HP: Reside em área rural, sem saneamento básico. Hábitos higiênicos bastante precários.
Exame físico: Paciente em regular estado geral, hipocorado (+/4+), anictérico, acianótico, eupneico, afebril, FC=
100 bpm, FR= 20 irpm, Tax= 36,3 °C. Orofaringe e otoscopia sem anormalidades.
AR: MVUA, sem RA. ACV: Pulsos periféricos palpáveis, RCR em 2T, SS 2+/6+, pancardíaco (anemia!!)
Abdome: Atípico, flácido, indolor a palpação superficial e profunda, sem visceromegalias ou massas.
Peristáltico. Traube timpânico. Presença de prolapso retal ao exame da região perianal. Membros sem
anormalidades
Diagnóstico: Tricuríase (Trichuris trichiura)
Conduta: Medicação (Albendazol, Ivermectina ou nitazoxamida), correção do prolapso retal (normalmente é manual),
tratamento da anemia (sulfato ferroso – 4-5 mg/kg/dia, por 60-90 dias). Orientar o uso de medicação antiparasitária por
toda a família.
NKS, 4 anos, branco, natural do RJ, reside em Nilópolis.

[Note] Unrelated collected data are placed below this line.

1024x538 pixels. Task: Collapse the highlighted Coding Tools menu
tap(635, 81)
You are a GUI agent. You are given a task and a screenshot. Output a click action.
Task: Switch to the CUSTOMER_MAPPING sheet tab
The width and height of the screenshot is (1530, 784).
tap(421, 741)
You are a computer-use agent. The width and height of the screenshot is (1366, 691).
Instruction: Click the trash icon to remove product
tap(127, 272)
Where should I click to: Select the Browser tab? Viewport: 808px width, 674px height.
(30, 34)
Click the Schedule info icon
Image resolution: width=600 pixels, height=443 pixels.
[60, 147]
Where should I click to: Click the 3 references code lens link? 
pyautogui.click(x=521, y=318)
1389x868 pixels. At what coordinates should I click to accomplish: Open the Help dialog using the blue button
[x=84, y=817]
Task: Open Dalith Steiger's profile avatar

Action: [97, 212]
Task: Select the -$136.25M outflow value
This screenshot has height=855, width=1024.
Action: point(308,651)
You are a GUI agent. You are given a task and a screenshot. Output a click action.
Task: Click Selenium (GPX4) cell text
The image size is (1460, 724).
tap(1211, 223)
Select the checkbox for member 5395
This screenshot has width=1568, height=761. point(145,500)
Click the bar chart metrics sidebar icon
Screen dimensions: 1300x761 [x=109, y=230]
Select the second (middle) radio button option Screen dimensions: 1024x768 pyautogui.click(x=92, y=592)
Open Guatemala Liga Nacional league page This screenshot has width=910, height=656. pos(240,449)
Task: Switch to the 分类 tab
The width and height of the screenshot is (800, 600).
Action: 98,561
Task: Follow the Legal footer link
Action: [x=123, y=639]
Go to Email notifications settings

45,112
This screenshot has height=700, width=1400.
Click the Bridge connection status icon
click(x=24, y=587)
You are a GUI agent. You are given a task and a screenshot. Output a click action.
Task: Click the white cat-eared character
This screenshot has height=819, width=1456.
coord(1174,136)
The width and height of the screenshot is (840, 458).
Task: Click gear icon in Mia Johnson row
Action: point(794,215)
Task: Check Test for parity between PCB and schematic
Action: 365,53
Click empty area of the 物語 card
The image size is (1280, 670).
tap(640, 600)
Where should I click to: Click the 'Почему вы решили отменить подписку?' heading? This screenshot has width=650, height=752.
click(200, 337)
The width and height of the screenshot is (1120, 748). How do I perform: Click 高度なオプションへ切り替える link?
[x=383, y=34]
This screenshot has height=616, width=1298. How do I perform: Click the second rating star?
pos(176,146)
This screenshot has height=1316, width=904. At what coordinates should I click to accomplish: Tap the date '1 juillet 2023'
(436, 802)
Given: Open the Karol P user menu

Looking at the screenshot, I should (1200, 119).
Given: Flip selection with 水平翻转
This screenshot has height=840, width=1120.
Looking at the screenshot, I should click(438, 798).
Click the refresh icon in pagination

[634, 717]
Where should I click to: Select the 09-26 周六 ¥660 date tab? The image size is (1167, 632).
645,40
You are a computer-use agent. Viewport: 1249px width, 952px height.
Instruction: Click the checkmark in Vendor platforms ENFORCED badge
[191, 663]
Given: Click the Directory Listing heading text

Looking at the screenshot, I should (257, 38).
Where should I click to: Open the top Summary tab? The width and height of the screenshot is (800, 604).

QP: ‘’Barriga inchada’’
HDA: Segundo a mãe, a criança iniciou, há cerca de 4 horas, abdominal difusa, de forte intensidade, em cólicas,
acompanhada de náuseas, vômitos, distensão abdominal e parada súbita de eliminação de fezes e gases
- Sinais e sintomas: Náuseas, vômitos, distensão abdominal, parada súbita de eliminação de fezes e gases
- Exame físico: Peristalse débil, abdome distendido, doloroso à palpação, massa palpável em forma de ‘’salsicha’’
Conduta:
- Tratar a sub-oclusão: Internação em dieta zero, SNG em sifonagem, hidratação venosa (IV), óleo mineral (15-20 mL de
3/3h), piperazina (75-100 mg/kg/dia após eliminação do óleo, com máximo de 3g/dia). Se não desobstruir, tentar
desobstruir via endoscópica
Lactente de 1 ano e 5 meses foi internado com sepse de foco intestinal que, após uso de ATB, evoluiu com
resolução. No entanto, após um mês apresentou novo caso de sepse que, após desfervescência com 2º
esquema de ATB, apresentou outra recaída.
Parasitose comumente associada a esse tipo de caso: Storngyloides stercoralis (Estrongiloidíase)
Há necessidade de profilaxia? Sim. Hábitos de higiene, parasitológicos seriados periodicamente (após EPF positivo,
tratar com tiabendazol por 10 dias e repetir o tratamento por 3 dias, mensalmente) e eosinofilia periférica, mesmo que
o EPF seja negativo. Fazer controle no 7º, 14º e 21º dias.